**Task inputs:**

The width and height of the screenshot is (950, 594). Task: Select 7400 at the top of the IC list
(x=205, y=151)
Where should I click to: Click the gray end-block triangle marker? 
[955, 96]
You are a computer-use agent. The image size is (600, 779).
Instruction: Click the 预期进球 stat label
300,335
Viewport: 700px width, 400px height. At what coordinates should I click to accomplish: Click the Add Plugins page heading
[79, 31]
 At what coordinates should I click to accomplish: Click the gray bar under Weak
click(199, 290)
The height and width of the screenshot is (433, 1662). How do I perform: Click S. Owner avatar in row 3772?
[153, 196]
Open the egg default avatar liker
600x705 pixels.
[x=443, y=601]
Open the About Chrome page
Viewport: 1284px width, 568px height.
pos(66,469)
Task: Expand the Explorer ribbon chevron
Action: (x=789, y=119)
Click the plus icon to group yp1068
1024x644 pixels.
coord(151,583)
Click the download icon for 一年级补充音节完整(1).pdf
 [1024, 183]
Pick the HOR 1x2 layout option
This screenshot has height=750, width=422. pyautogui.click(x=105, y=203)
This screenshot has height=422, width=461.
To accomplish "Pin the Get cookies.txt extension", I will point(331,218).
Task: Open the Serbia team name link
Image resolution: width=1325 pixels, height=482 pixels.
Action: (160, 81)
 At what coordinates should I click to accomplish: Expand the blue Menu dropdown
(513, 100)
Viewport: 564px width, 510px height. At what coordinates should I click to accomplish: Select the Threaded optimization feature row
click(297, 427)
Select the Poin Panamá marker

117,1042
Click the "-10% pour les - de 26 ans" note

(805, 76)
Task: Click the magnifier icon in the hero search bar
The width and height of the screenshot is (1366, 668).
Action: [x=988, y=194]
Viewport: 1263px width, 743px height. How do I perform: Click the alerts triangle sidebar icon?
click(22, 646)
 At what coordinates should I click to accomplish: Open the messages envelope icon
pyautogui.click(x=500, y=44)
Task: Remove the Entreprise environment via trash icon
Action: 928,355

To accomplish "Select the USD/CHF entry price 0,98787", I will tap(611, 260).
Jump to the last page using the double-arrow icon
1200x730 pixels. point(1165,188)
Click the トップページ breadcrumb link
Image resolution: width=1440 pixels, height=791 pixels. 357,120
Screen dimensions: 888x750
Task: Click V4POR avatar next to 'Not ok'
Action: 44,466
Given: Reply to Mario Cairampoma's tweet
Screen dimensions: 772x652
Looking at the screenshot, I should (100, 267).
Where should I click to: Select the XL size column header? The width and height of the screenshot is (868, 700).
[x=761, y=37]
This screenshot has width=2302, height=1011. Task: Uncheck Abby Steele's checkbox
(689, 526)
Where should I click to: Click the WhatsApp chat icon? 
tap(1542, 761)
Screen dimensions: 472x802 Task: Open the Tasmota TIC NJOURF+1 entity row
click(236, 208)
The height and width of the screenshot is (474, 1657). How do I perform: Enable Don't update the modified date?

**Activity:**
All of the material above should be printed again exactly as it is.

**Response for this exercise:**
The width and height of the screenshot is (950, 594). Task: Select 7400 at the top of the IC list
(x=205, y=151)
Where should I click to: Click the gray end-block triangle marker? 
[955, 96]
You are a computer-use agent. The image size is (600, 779).
Instruction: Click the 预期进球 stat label
300,335
Viewport: 700px width, 400px height. At what coordinates should I click to accomplish: Click the Add Plugins page heading
[79, 31]
 At what coordinates should I click to accomplish: Click the gray bar under Weak
click(199, 290)
The height and width of the screenshot is (433, 1662). How do I perform: Click S. Owner avatar in row 3772?
[153, 196]
Open the egg default avatar liker
600x705 pixels.
[x=443, y=601]
Open the About Chrome page
Viewport: 1284px width, 568px height.
pos(66,469)
Task: Expand the Explorer ribbon chevron
Action: (x=789, y=119)
Click the plus icon to group yp1068
1024x644 pixels.
coord(151,583)
Click the download icon for 一年级补充音节完整(1).pdf
 [1024, 183]
Pick the HOR 1x2 layout option
This screenshot has height=750, width=422. pyautogui.click(x=105, y=203)
This screenshot has height=422, width=461.
To accomplish "Pin the Get cookies.txt extension", I will point(331,218).
Task: Open the Serbia team name link
Image resolution: width=1325 pixels, height=482 pixels.
Action: (160, 81)
 At what coordinates should I click to accomplish: Expand the blue Menu dropdown
(513, 100)
Viewport: 564px width, 510px height. At what coordinates should I click to accomplish: Select the Threaded optimization feature row
click(297, 427)
Select the Poin Panamá marker

117,1042
Click the "-10% pour les - de 26 ans" note

(805, 76)
Task: Click the magnifier icon in the hero search bar
The width and height of the screenshot is (1366, 668).
Action: [x=988, y=194]
Viewport: 1263px width, 743px height. How do I perform: Click the alerts triangle sidebar icon?
click(22, 646)
 At what coordinates should I click to accomplish: Open the messages envelope icon
pyautogui.click(x=500, y=44)
Task: Remove the Entreprise environment via trash icon
Action: 928,355

To accomplish "Select the USD/CHF entry price 0,98787", I will tap(611, 260).
Jump to the last page using the double-arrow icon
1200x730 pixels. point(1165,188)
Click the トップページ breadcrumb link
Image resolution: width=1440 pixels, height=791 pixels. 357,120
Screen dimensions: 888x750
Task: Click V4POR avatar next to 'Not ok'
Action: 44,466
Given: Reply to Mario Cairampoma's tweet
Screen dimensions: 772x652
Looking at the screenshot, I should (100, 267).
Where should I click to: Select the XL size column header? The width and height of the screenshot is (868, 700).
[x=761, y=37]
This screenshot has width=2302, height=1011. Task: Uncheck Abby Steele's checkbox
(689, 526)
Where should I click to: Click the WhatsApp chat icon? 
tap(1542, 761)
Screen dimensions: 472x802 Task: Open the Tasmota TIC NJOURF+1 entity row
click(236, 208)
The height and width of the screenshot is (474, 1657). How do I perform: Enable Don't update the modified date?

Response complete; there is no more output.